What the task requires = Only one stretch of the data below is needed. Output the lines from the one with "The height and width of the screenshot is (588, 765)." up to and including the one with "Given: Click three-dot menu beside Amazon URL", exactly as they stand.

"""

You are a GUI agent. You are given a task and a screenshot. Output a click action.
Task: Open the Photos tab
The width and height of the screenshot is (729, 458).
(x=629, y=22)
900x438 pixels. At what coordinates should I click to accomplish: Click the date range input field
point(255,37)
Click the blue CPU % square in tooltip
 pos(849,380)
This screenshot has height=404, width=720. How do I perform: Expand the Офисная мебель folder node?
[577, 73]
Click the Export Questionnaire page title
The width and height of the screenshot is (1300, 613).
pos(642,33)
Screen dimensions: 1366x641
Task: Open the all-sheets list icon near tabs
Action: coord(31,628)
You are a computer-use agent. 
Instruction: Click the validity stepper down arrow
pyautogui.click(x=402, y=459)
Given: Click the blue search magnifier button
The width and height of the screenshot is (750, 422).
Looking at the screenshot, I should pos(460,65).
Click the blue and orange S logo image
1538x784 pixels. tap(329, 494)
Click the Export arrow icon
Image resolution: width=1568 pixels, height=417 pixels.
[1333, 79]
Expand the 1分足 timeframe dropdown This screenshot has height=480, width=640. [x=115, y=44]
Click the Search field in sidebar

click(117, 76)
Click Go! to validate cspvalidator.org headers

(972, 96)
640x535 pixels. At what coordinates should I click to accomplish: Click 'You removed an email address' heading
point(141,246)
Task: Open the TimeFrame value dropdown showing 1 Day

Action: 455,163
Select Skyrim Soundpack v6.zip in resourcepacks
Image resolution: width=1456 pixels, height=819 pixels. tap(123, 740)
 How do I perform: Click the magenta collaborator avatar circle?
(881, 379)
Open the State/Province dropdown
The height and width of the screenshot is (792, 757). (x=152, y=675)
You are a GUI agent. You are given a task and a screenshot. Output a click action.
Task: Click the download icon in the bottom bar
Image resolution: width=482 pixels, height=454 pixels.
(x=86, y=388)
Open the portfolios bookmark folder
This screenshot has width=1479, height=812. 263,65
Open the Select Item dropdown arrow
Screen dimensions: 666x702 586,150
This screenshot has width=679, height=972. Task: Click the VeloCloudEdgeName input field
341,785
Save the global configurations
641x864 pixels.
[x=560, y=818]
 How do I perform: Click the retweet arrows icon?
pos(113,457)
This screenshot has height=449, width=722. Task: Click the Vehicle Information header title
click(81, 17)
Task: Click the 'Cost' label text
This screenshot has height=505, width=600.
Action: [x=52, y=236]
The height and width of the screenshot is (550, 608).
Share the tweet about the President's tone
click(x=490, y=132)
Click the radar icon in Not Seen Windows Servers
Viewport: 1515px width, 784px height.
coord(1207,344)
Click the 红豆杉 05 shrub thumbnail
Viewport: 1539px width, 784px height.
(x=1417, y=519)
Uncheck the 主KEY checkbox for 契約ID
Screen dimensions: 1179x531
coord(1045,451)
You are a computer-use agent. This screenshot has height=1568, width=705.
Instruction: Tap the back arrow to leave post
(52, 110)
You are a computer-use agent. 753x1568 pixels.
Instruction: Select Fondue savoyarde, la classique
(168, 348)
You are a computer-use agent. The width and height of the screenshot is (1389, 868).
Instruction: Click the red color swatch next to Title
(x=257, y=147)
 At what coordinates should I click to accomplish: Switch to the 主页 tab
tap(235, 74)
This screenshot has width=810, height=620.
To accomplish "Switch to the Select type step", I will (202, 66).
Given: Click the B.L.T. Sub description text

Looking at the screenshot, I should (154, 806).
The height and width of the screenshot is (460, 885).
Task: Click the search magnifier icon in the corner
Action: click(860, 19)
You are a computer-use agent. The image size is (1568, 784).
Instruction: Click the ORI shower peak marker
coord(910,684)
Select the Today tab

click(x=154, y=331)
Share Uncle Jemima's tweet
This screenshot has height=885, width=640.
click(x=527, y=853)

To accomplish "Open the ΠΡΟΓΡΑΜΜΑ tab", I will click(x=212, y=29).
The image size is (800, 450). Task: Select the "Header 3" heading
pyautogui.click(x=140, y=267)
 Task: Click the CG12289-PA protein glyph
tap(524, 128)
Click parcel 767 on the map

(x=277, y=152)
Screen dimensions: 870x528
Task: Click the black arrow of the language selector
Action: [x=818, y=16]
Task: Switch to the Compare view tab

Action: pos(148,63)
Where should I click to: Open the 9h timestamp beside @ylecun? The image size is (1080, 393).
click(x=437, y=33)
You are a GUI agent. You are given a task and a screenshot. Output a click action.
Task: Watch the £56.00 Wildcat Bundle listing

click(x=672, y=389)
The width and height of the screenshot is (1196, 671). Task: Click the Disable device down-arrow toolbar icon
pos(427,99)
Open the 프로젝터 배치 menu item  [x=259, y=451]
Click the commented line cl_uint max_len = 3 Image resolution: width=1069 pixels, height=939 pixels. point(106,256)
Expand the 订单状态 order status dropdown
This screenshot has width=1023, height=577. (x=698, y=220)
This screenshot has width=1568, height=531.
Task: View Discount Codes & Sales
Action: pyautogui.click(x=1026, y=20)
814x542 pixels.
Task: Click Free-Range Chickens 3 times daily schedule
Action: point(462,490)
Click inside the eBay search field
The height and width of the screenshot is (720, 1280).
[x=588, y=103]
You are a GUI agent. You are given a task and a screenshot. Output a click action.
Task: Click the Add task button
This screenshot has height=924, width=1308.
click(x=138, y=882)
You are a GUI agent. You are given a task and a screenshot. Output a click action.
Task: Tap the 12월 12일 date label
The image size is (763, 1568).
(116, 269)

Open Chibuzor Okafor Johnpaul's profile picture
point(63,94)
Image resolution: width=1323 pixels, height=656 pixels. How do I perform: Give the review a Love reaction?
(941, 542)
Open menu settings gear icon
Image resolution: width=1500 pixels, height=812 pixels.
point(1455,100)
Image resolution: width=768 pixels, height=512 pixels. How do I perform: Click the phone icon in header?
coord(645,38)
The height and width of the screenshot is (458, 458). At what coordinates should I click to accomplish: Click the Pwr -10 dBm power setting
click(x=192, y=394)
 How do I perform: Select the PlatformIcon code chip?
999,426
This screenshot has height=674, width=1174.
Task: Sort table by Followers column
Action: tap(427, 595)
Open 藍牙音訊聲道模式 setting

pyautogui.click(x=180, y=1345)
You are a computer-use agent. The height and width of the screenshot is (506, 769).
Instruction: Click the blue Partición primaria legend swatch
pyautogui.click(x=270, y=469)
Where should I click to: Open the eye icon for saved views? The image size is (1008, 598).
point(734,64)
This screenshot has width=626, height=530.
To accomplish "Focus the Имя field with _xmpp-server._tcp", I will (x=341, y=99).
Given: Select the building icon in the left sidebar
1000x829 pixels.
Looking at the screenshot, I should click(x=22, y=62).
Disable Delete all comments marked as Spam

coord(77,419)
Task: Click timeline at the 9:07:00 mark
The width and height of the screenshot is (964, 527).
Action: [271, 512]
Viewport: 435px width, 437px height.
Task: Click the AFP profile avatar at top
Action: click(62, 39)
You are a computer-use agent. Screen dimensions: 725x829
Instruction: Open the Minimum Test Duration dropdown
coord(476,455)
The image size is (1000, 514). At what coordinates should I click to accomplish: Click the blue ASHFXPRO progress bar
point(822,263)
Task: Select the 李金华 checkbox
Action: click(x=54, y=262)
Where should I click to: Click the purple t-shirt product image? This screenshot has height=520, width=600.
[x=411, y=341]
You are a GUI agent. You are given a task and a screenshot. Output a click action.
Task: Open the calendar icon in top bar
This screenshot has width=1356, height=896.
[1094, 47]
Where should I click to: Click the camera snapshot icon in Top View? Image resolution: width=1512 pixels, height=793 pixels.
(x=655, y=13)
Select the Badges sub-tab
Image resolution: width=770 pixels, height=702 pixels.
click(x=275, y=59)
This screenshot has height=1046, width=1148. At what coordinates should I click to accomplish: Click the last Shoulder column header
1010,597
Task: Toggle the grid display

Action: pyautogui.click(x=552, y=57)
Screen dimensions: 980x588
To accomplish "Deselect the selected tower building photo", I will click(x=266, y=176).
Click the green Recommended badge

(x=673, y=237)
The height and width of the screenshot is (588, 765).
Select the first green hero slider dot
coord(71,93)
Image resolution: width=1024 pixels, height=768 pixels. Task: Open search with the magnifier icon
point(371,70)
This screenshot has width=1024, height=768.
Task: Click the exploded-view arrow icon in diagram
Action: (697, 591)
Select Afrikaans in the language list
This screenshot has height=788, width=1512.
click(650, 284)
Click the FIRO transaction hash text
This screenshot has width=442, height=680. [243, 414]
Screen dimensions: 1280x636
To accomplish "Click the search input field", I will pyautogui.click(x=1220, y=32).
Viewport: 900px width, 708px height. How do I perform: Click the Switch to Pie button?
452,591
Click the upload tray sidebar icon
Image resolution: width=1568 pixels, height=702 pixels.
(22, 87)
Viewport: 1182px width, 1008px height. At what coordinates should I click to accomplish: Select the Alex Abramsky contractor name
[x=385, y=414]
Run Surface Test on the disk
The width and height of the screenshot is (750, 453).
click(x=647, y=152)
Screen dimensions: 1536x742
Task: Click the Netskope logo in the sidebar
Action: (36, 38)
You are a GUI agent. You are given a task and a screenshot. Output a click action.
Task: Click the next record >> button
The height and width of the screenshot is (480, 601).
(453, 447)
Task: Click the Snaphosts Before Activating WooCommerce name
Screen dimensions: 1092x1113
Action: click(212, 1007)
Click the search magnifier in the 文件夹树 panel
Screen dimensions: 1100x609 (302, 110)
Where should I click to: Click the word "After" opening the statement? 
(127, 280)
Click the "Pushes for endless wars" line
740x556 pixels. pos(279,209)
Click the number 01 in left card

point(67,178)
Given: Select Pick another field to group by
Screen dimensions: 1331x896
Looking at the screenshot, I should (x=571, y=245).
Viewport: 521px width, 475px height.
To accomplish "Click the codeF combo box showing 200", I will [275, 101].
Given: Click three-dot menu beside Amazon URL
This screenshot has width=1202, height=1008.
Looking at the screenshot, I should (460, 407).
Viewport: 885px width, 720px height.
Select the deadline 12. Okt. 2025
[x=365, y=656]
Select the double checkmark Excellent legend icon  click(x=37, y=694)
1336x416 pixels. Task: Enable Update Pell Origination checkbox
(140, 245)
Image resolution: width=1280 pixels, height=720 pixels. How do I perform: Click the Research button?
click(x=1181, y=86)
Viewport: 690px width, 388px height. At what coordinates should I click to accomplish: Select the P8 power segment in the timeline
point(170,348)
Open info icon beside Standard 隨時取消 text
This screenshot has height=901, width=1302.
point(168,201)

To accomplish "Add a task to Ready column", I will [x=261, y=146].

"""

Result of this task =
The height and width of the screenshot is (588, 765).
Select the first green hero slider dot
coord(71,93)
Image resolution: width=1024 pixels, height=768 pixels. Task: Open search with the magnifier icon
point(371,70)
This screenshot has width=1024, height=768.
Task: Click the exploded-view arrow icon in diagram
Action: (697, 591)
Select Afrikaans in the language list
This screenshot has height=788, width=1512.
click(650, 284)
Click the FIRO transaction hash text
This screenshot has width=442, height=680. [243, 414]
Screen dimensions: 1280x636
To accomplish "Click the search input field", I will pyautogui.click(x=1220, y=32).
Viewport: 900px width, 708px height. How do I perform: Click the Switch to Pie button?
452,591
Click the upload tray sidebar icon
Image resolution: width=1568 pixels, height=702 pixels.
(22, 87)
Viewport: 1182px width, 1008px height. At what coordinates should I click to accomplish: Select the Alex Abramsky contractor name
[x=385, y=414]
Run Surface Test on the disk
The width and height of the screenshot is (750, 453).
click(x=647, y=152)
Screen dimensions: 1536x742
Task: Click the Netskope logo in the sidebar
Action: (36, 38)
You are a GUI agent. You are given a task and a screenshot. Output a click action.
Task: Click the next record >> button
The height and width of the screenshot is (480, 601).
(453, 447)
Task: Click the Snaphosts Before Activating WooCommerce name
Screen dimensions: 1092x1113
Action: click(212, 1007)
Click the search magnifier in the 文件夹树 panel
Screen dimensions: 1100x609 (302, 110)
Where should I click to: Click the word "After" opening the statement? 
(127, 280)
Click the "Pushes for endless wars" line
740x556 pixels. pos(279,209)
Click the number 01 in left card

point(67,178)
Given: Select Pick another field to group by
Screen dimensions: 1331x896
Looking at the screenshot, I should (x=571, y=245).
Viewport: 521px width, 475px height.
To accomplish "Click the codeF combo box showing 200", I will [275, 101].
Given: Click three-dot menu beside Amazon URL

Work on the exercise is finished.